DISCUSSION – Genomics-driven personalized medicine for Pancreatic Cancer

Reporter: Aviva Lev-Ari, PhD, RN

[bold face added, ALA]

Integrated Patient-Derived Models Delineate Individualized Therapeutic Vulnerabilities of Pancreatic Cancer –>>> Personalized Tumor Models Could Help Identify Combination Therapies for Hard-to-Treat Cancers

 

Original article

Pancreatic Cancer – Genomics-driven personalized medicine

 

PDAC has a particularly poor prognosis, and even with new targeted therapies and chemotherapy, the survival is poor. Here, we show that patient-derived models can be developed and used to investigate therapeutic sensitivities determined by genetic features of the disease and to identify empirical therapeutic vulnerabilities. These data reveal several key points that are of prime relevance to pancreatic cancer and tumor biology in general.

The Challenges of Using Genetic Analysis to Inform Treatment in PDAC

Precision oncology is dependent on the existence of known vulnerabilities encoded by high-potency genetic events and drugs capable of exploiting these vulnerabilities. At present, the repertoire of actionable genetic events in PDAC is limited.

  • Rare BRAF V600E mutations are identified in PDAC and could represent the basis for targeted inhibition, as our group and others have previously published (Collisson et al., 2012; Witkiewicz et al., 2015).

Similarly,

  • germline BRCA deficiency is the basis for ongoing poly(ADP-ribose) polymerase (PARP) inhibitor clinical trials (Lowery et al., 2011).

As shown here, out of 28 cases, only one genetic event was identified that yielded sensitivity to a therapeutic strategy. In this case, existence of the matched model allowed us to confirm the biological relevance of the

  • STAG2 mutation by showing sensitivity of the model to a DNA cross-linking agent.

Therefore, annotated patient-derived models provide a substrate upon which to functionally dissect the significance of novel and potentially actionable genetic events that occur within a tumor.

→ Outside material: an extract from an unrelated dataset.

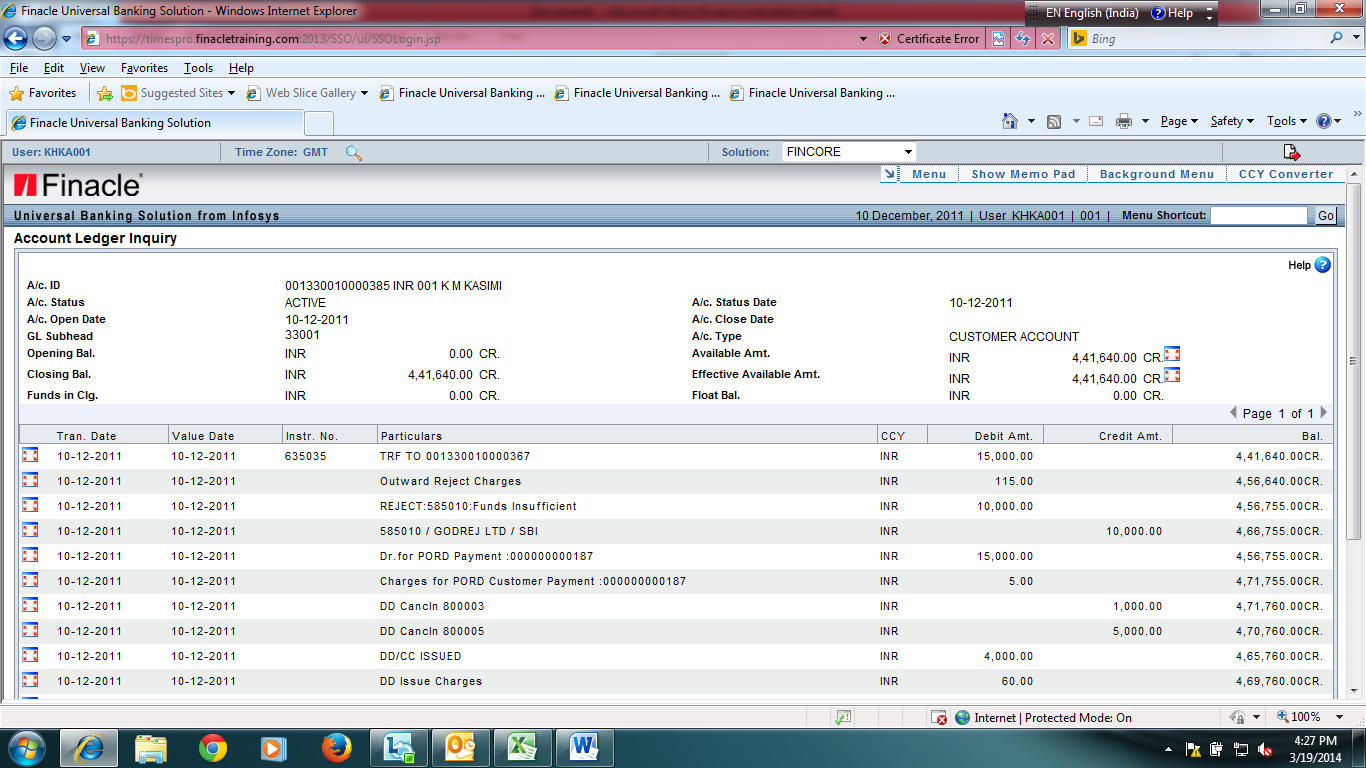Open the CCY Converter link

click(x=1286, y=174)
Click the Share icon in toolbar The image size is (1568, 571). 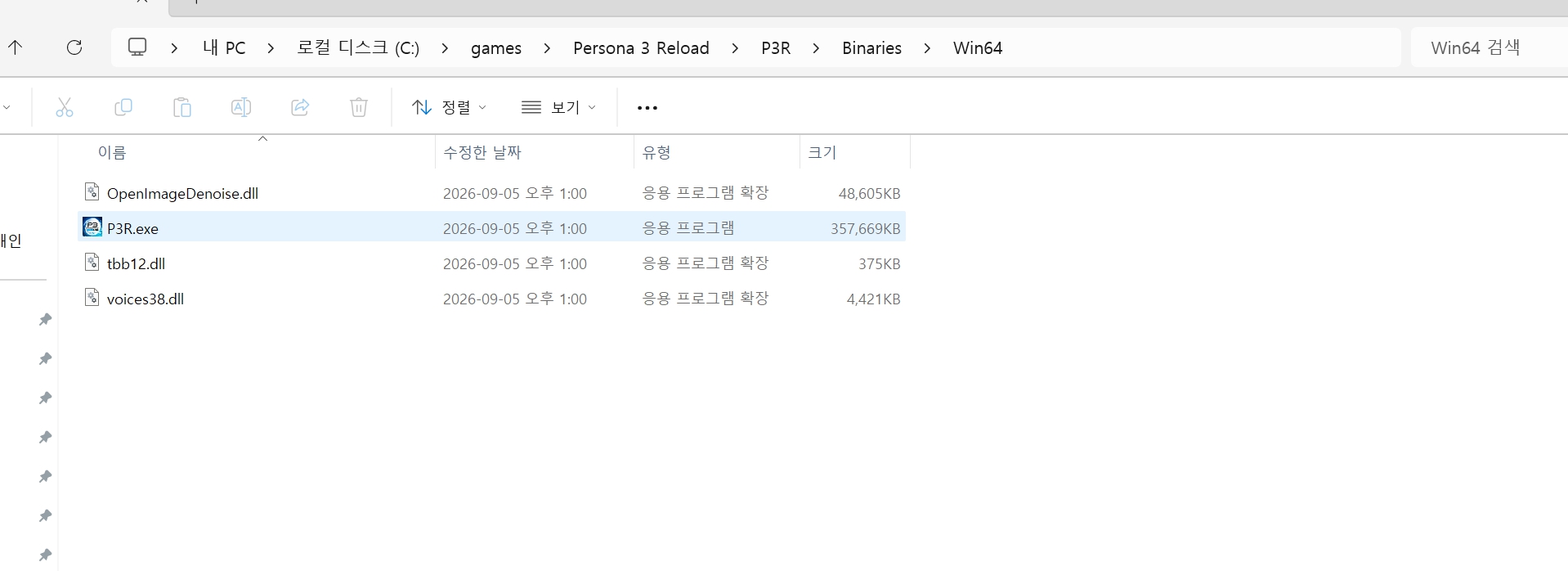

Another challenge of genomics-driven personalized medicine is

  • assessing the effect of specific molecular aberrations on therapeutic response in the context of complex genetic changes present in individual tumors.
  • KRAS has been proposed to modify therapeutic dependency to EZH2 inhibitors (Kim et al., 2015), and in the models tested, responses to this class of drugs were not uniformly present in cases harboring mutations in chromatin-remodeling genes.

This finding suggests that, although tumors acquire genetic alterations in specific genes, the implicated pathway may not be functionally inactive or therapeutically actionable. Therefore, annotated patient derived models provide a unique test bed for interrogating specific therapeutic dependencies in a genetically tractable system.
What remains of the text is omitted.